Posted March 15, 2012
"Kids may not remember what you say. Or what you do. But they will remember how you make them feel."
A few years ago, while attending a bullying seminar at a parenting conference, I heard that quote from the presenter. I couldn't help but agree. I, for example, have forgotten so much from my childhood, but remember vividly the rare occasions when I was yelled at in school. In third grade, for example, my teacher called me a hypocrite for making someone laugh when I was supposed to be helping her with her work. At the time, I had no idea what that word meant (I didn't learn it til 10th grade vocabulary), but I did remember how it made me feel—embarassed, ashamed, and humiliated.
Most of us have felt that way at one time or another in our lives (though the kids from Jersey Shore seem to be immune). Unfortunately, some people experience it more than others, such as special needs parents. When our children are acting out or exhibiting some of their quirks publicly, it's not uncommon for people to say things that sometimes leave us feeling humilated, angry, and above all, sad.
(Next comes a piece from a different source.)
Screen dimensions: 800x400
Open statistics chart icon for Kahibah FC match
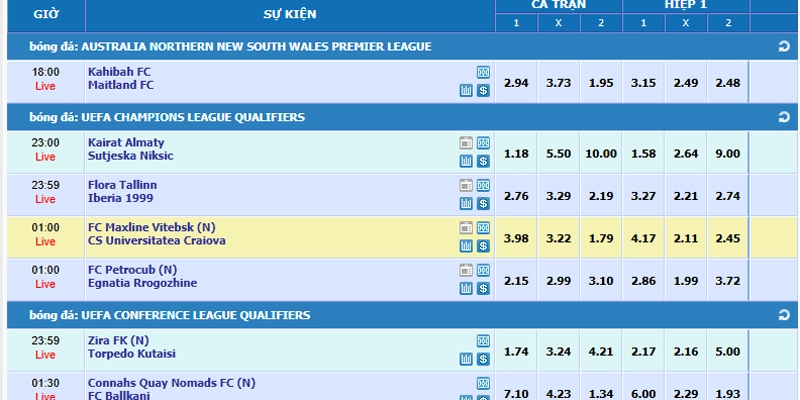coord(466,91)
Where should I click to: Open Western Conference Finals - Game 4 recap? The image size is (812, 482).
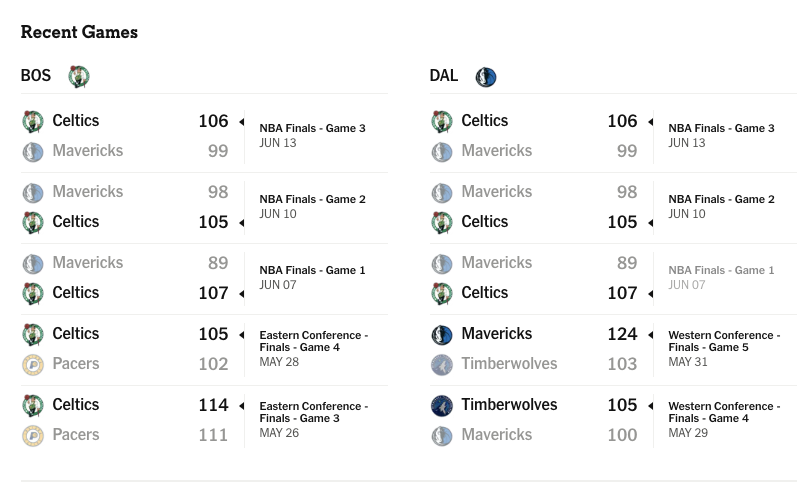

Of course, sometimes people don't mean to hurt us. They may be uncomfortable and nervous and say the wrong thing. I'm guilty of that when I attend wakes. When I go through the receiving lines, I never quite know what to say when a family member expresses their thanks to me for attending. A few times, I've said, "I wouldn't miss this wake for the world." Afterward, I thought, "Oh God! I just told them I take pleasure in death. They think I'm sick."
There are, however, people who say harsh things because they are judging us. I asked special needs parents to share what they feel are the worst things people can say to them, and came back with these 5 No-Nos.
1) "I don't know how you do it." While this may seem like an innocent comment, it drives us crazy when people say this particularly in times of crisis when we are most vulnerable.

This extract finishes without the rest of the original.